- _Consigne_:
Prolongez le texte sur la compétence du juge judiciaire face au licenciement autorisé d'un salarié protégé, en reprenant juste après sa dernière phrase.

- _Texte fourni_:
Il résulte de cela que le juge judiciaire ne saurait se prononcer sur le caractère réel et sérieux du motif du licenciement, qu'il ait été autorisé ou non par l'administration (1), ou sur le respect des règles (légales et conventionnelles) de procédure qui devaient être suivies avant la saisine de l'inspecteur et dont ce dernier devait contrôler l'observation (2). Dans tous les cas, il s'agit, au fond, de déterminer ce qui a été nécessairement pris en compte par l'autorité administrative au moment de prendre sa décision. Sur ces éléments, le juge judiciaire ne peut revenir.
Exceptions. Ainsi que le précise le Tribunal des conflits dans l'arrêt rapporté, la juridiction judiciaire demeure compétente "pour connaître, le cas échéant après appréciation par le juge administratif de la légalité de l'autorisation délivrée, de conclusions à fin d'indemnisation présentées par le salarié contre son ancien employeur et fondées sur un manquement de ce dernier à ses obligations nées du contrat de travail, qui, antérieur à la rupture, n'a pas été nécessairement pris en considération par l'autorité administrative lors de la procédure d'autorisation". Pleinement justifiée, cette exception au principe précédemment décrit est également retenue par la Chambre sociale de la Cour de cassation, même si elle est moins clairement formulée (3).
Là encore, tout dépend des éléments qui ont été pris en compte par l'inspecteur du travail pour arrêter sa décision. Par exemple, si l'autorisation de licenciement accordée par l'autorité administrative ne prive pas le salarié protégé du droit d'obtenir réparation des préjudices résultant, pour la période antérieure à son licenciement, des manquements de l'employeur à ses obligations, notamment à son obligation de sécurité de résultat, elle ne lui permet plus toutefois de contester pour ce motif la validité ou la cause de la rupture de son contrat de travail.

Un bloc de données
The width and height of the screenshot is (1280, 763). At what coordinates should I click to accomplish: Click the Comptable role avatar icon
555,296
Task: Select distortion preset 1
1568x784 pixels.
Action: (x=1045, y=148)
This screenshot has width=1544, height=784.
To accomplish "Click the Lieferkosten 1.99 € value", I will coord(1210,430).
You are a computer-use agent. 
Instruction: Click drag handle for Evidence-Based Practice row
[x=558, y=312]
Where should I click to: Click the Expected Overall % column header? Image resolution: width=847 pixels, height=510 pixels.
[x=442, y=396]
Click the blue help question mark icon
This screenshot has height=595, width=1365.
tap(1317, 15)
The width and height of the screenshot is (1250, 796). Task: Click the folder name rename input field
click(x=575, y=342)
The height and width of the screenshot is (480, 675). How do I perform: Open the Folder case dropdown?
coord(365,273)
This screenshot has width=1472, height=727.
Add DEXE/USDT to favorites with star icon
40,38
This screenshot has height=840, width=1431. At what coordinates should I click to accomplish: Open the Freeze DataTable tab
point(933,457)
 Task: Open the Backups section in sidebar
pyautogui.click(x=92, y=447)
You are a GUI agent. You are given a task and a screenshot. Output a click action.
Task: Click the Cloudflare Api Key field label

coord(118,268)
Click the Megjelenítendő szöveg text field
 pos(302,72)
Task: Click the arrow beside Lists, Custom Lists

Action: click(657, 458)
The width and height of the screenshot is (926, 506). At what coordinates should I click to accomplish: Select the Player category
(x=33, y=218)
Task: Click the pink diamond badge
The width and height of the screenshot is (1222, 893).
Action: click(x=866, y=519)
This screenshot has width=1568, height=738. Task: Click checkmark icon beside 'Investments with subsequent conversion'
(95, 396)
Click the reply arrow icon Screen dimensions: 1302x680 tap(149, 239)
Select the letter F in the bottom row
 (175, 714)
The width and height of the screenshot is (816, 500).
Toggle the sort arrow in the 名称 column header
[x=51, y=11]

- _Réponse_:
II - La mise en oeuvre du principe
L'affaire. En l'espèce, par décisions non frappées de recours, l'inspecteur du travail puis le ministre du Travail avaient autorisé un employeur à mettre à la retraite M. A., salarié protégé, en application des dispositions de l'article L. 1237-5 du Code du travail (N° Lexbase : L3091INS) et de l'accord de branche conclu dans le secteur des assurances le 14 octobre 2004 et étendu le 29 juin 2005. Mis à la retraite en 2009, le salarié avait alors saisi le conseil de prud'hommes de Paris d'une demande de dommages et intérêts en réparation du préjudice que lui aurait causé le comportement fautif de son employeur durant l'exécution du contrat de travail. A cet égard, il avait fait valoir que son employeur l'aurait privé du bénéfice du dispositif de départ volontaire mis en place dans l'entreprise en application du plan de sauvegarde de l'emploi signé en juillet 2008.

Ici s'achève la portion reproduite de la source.